After a slow start, one can observe a consistent increase in the number of data providers and content over the last 13 years, as the speciesLink infrastructure has become more accessible and the idea of open data more popular in Brazil (Figure 1).

networkgrowth

Figure 1. Evolution of the number of data providers and data content of the speciesLink network

The products and outputs of the network throughout the years are substantial, particularly since 2009 when the Virtual Herbarium of Plants and Fungi project was approved as one of Brazil’s National Institutes of Science and Technology, receiving funds for six years. Today, The Virtual Herbarium shares more than 5.3 million records with close to a million associated images.

CRIA’s involvement with OCSDNet offered an opportunity to study the impact of Brazil’s Virtual Herbarium in e-Science. Through this project, the aim is to study the potential outcomes and implications for data providers that choose to share their data, and to more concretely identify who is using The Virtual Herbarium and why.

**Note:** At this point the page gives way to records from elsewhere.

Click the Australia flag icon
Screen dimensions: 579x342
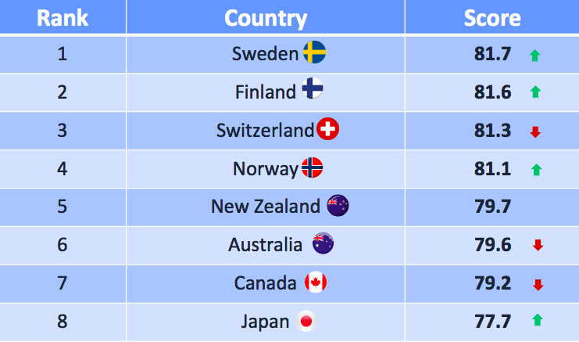[x=323, y=243]
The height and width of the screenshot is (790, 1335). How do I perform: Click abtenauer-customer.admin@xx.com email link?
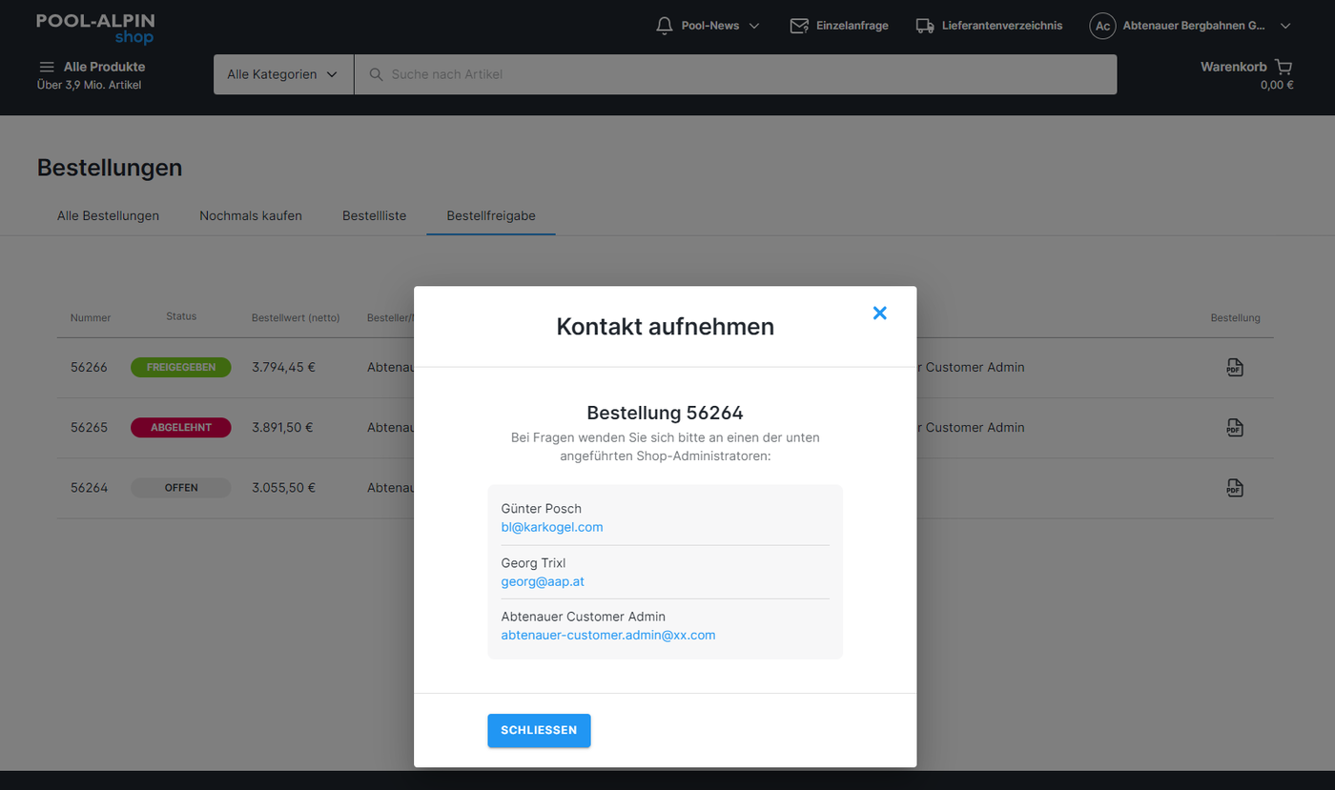(607, 635)
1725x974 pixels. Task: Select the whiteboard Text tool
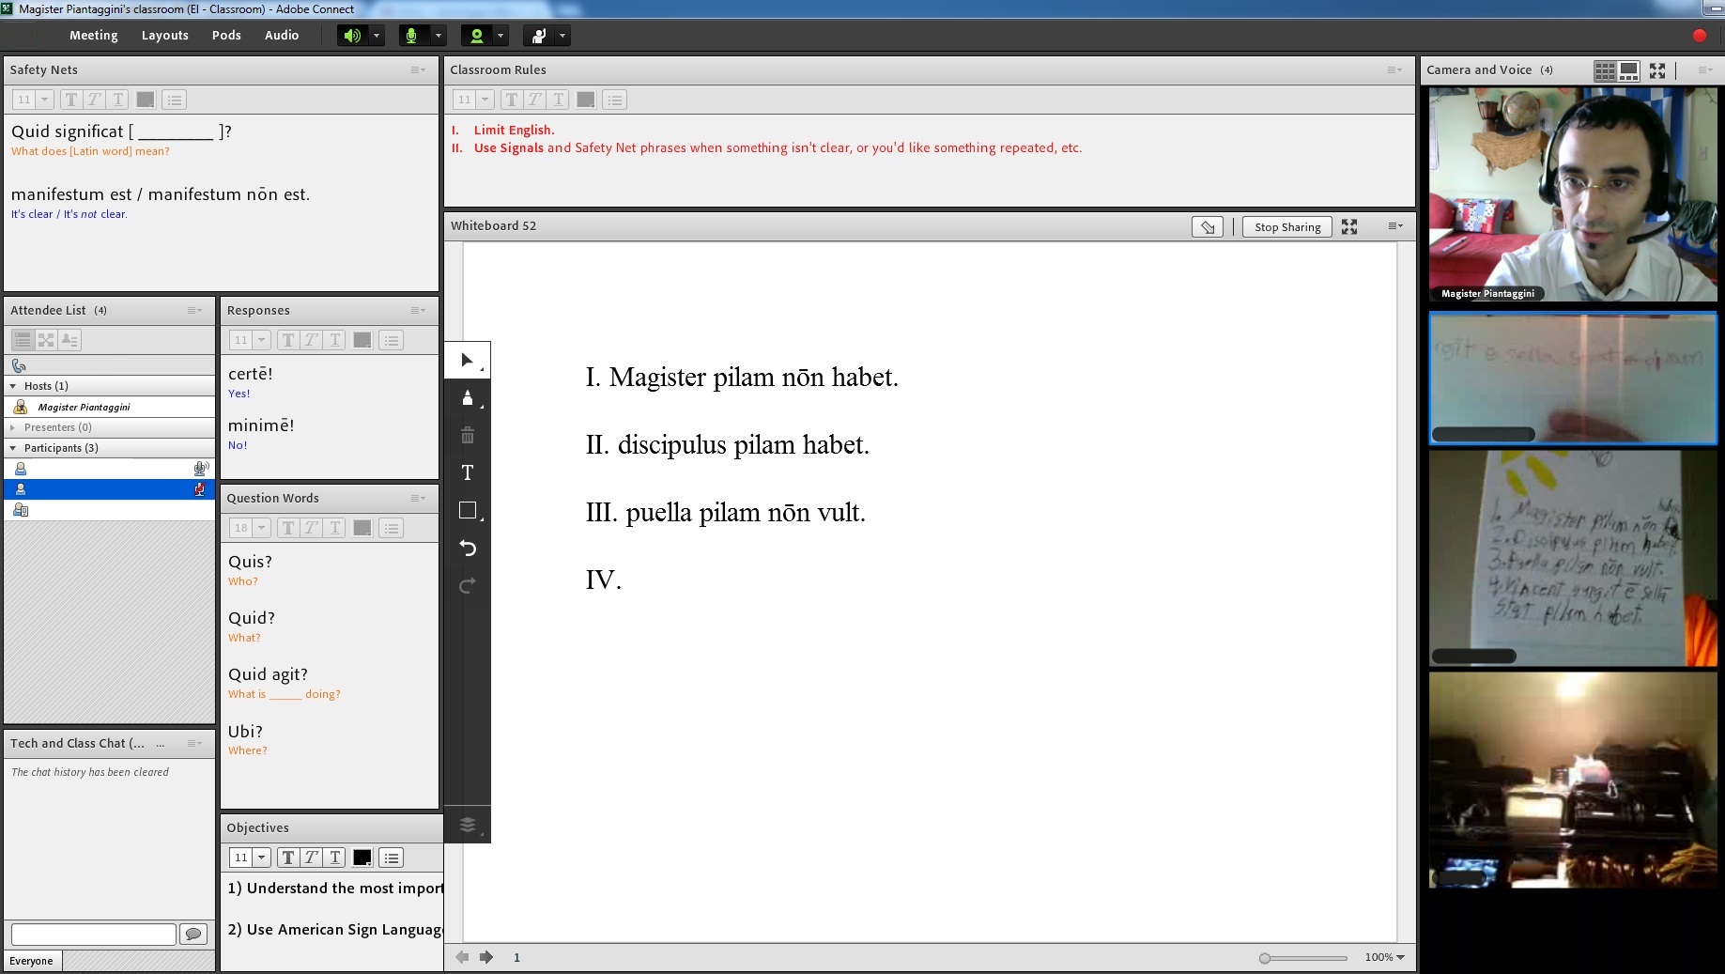coord(467,472)
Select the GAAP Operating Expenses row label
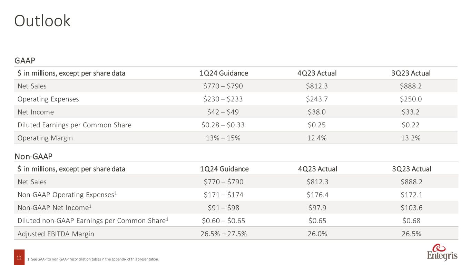Viewport: 471px width, 265px height. [48, 99]
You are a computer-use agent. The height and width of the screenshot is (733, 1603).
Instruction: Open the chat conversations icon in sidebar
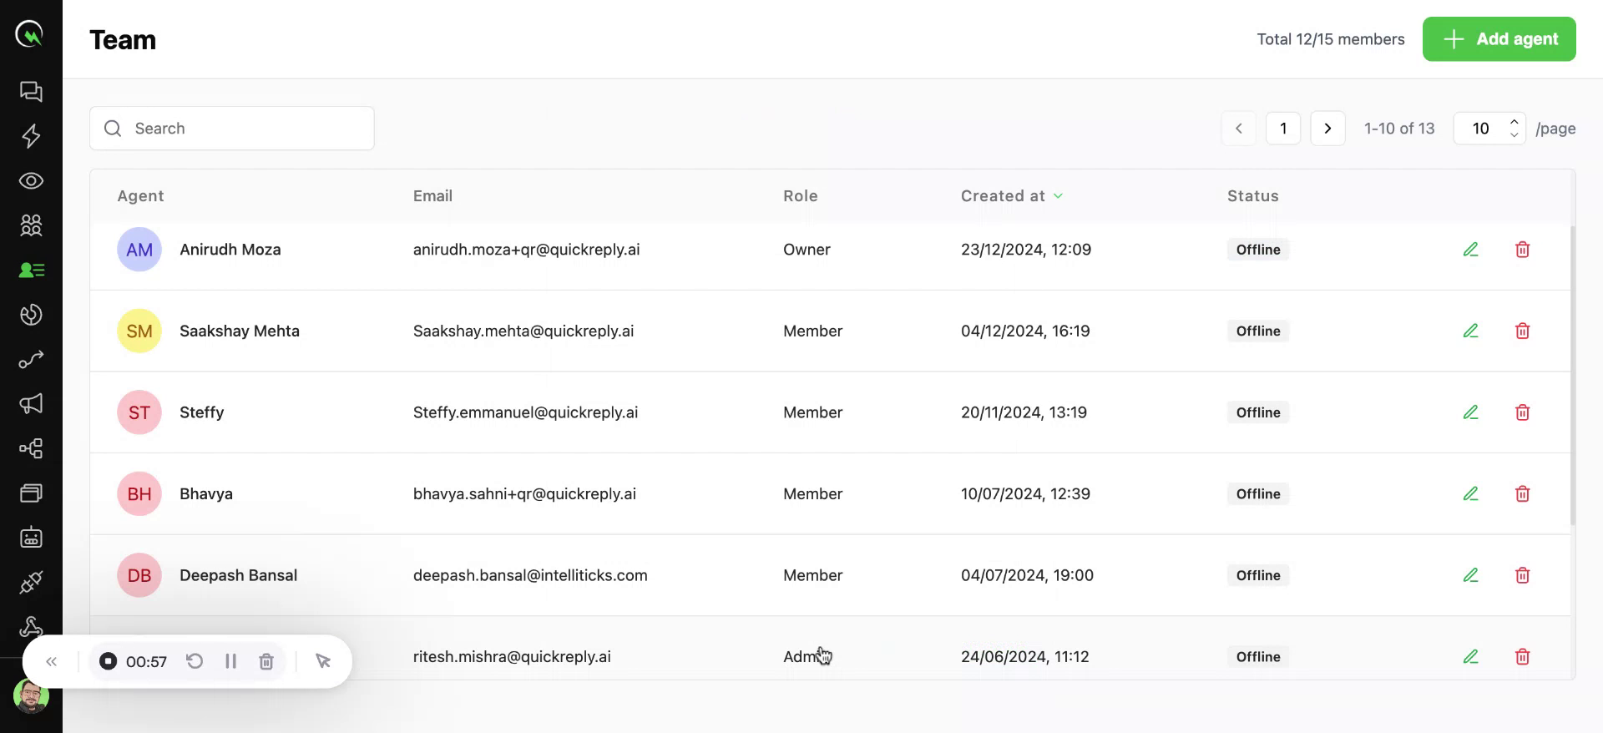click(x=31, y=91)
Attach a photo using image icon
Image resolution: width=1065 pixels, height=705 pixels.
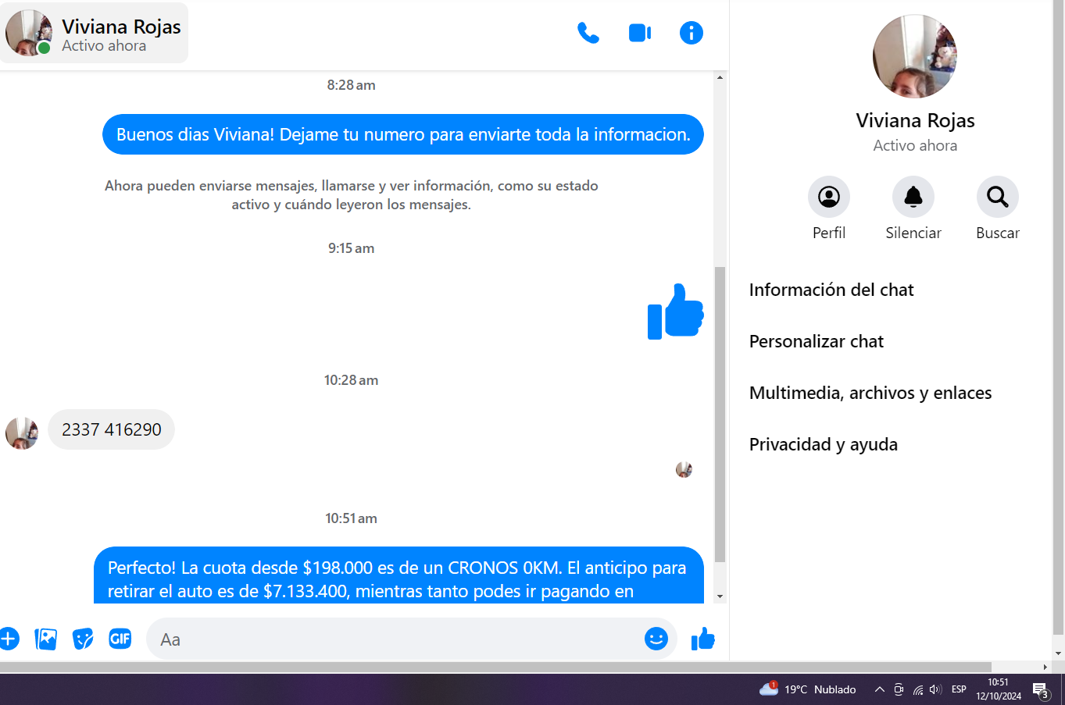pos(46,639)
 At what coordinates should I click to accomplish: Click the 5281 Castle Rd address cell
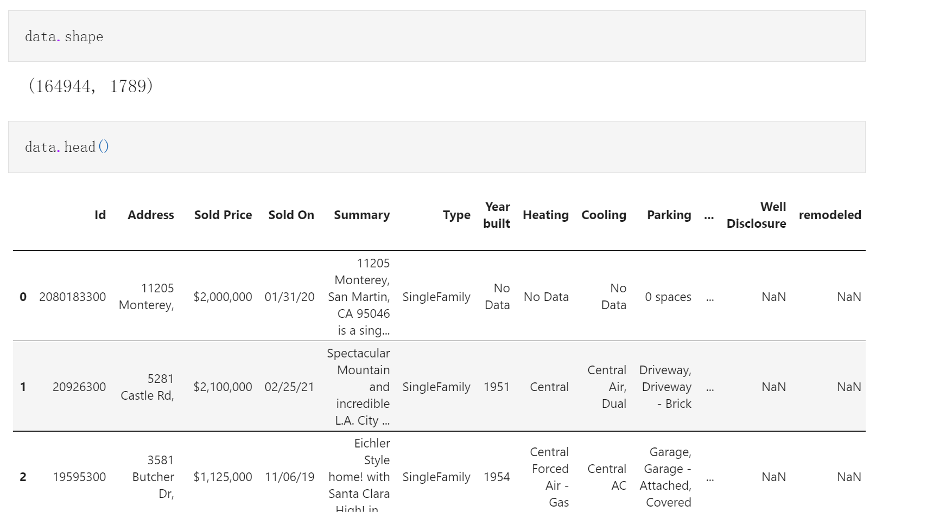click(x=147, y=387)
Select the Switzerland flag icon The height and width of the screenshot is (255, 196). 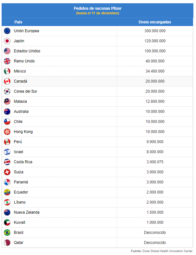pos(7,172)
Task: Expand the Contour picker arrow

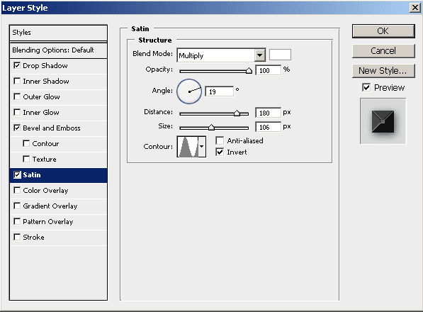Action: 202,147
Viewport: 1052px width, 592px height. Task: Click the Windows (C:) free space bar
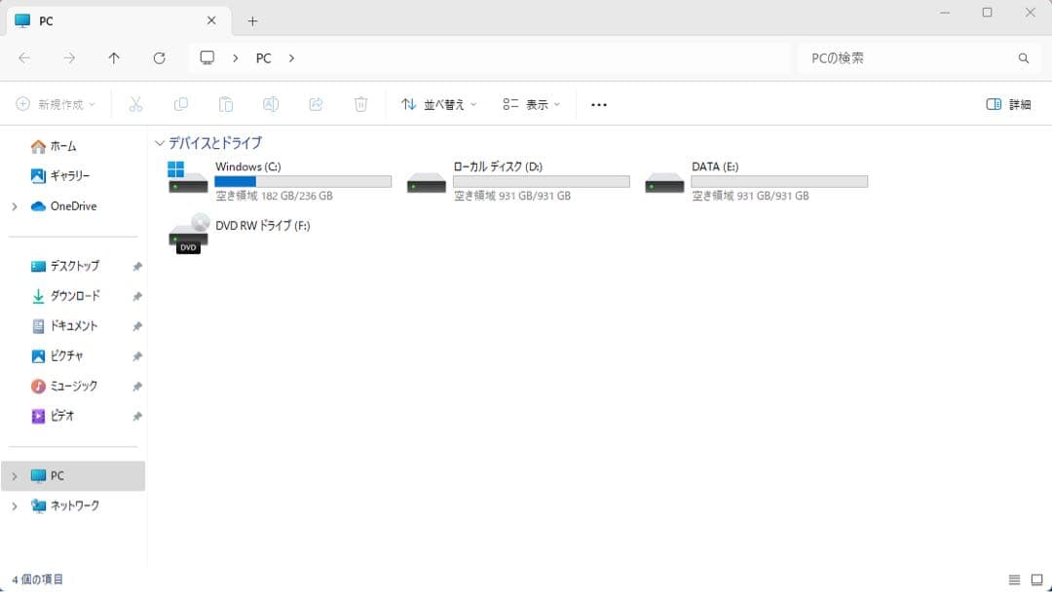[x=302, y=181]
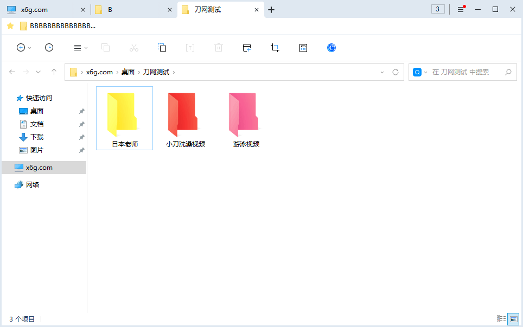Go up one directory level
Screen dimensions: 523x327
tap(54, 72)
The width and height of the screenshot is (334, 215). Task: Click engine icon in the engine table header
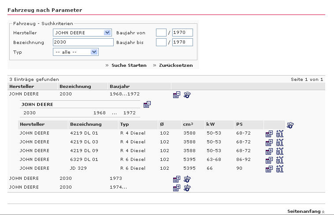point(289,125)
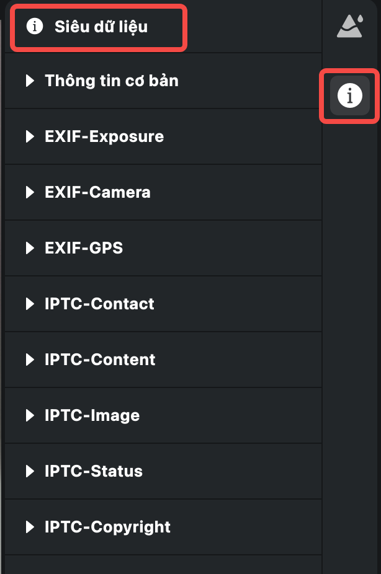Open the IPTC-Image heading label

92,416
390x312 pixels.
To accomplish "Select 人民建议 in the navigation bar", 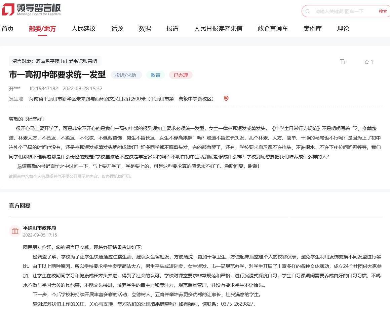I will tap(83, 29).
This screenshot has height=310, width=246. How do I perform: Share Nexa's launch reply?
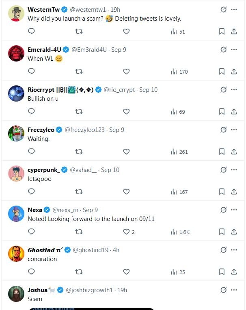(234, 232)
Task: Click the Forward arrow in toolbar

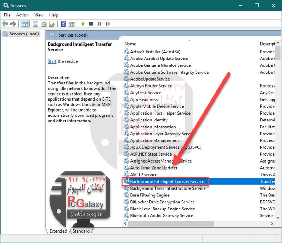Action: pos(13,24)
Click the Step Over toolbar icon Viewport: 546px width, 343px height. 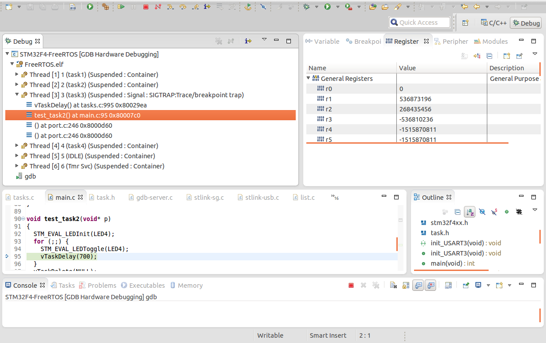tap(183, 7)
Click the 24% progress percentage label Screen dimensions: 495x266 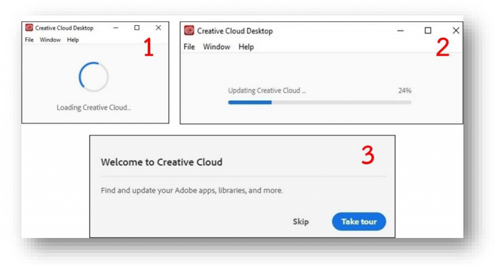pos(405,90)
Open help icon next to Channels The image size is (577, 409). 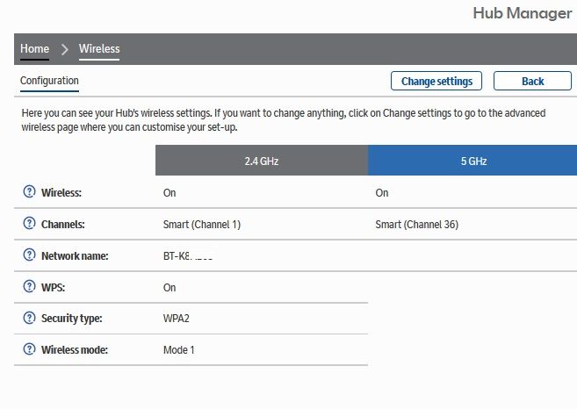[29, 224]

It is important to understand that herbaria in Brazil are geographically dispersed (figure 2) and, in the case of those participating in the Virtual Herbarium, 27% have less than ten thousand specimens in their holdings, 40% have between 10 and 50 thousand, 17% between 50 and 100 thousand, 9% between one hundred and 200 thousand and only 7% have more than 200 thousand specimens in their holdings.

networkGEO

Figure 2. Geographic location of the herbaria in Brazil that are part of the Virtual Herbarium

 During the first phase of the project, we have begun to analyse outcomes for data providers who have chosen to openly share their data through speciesLink. Interviews have been conducted with specific curators to identify possible outcomes. Based on the interviews, a questionnaire was prepared and sent to 99 Brazilian herbaria participating in the network, asking questions around their motivations and outcomes, as well as leaving space for free contributions. To date, 39 responses have been received.

In general, due to their participation in the Virtual Herbarium, data providers have indicated the following benefits:

Greater recognition by their institutions (82%);
increased their involvement with graduate programs (72%);
more visits by specialists to their herbaria; (85%)
increased their holdings, due to a greater involvement with research (graduate courses) and collaboration with other institutions (74%) and,
received more external grants. due to a greater visibility (49%)

The results are quite stimulating and indicate true commitment and interest in sharing data, not only due to agreements with funding agencies, but as something that brings direct benefits to independent herbariums. Recently, Brazil’s Virtual Herbarium also shared its data with the Global Biodiversity Information Facility (GBIF). This is an important step for positioning the network at an international level and possibly  enhancing opportunities for further collaboration and partnership.

Along with indicating possible outcomes of their involvement in the network, each herbaria highlighted their perception concerning the Strengths, Weaknesses, Opportunities, and Threats (SWOT Analysis) of participation in the network. All answers were tabulated and presented at a workshop and a new round of discussions was carried out. This material is currently being analyzed and will be presented in the near future.

The project will also work on the usage of data. Statistics show that 95% of Virtual Herbarium users are from Brazil and that in 2014, an average of 1.4 million records per day were recuperated from the system. These statistics already show the importance of developing local e-infrastructure. In the project’s next phase, we will begin to identify who is using this system and for what purposes.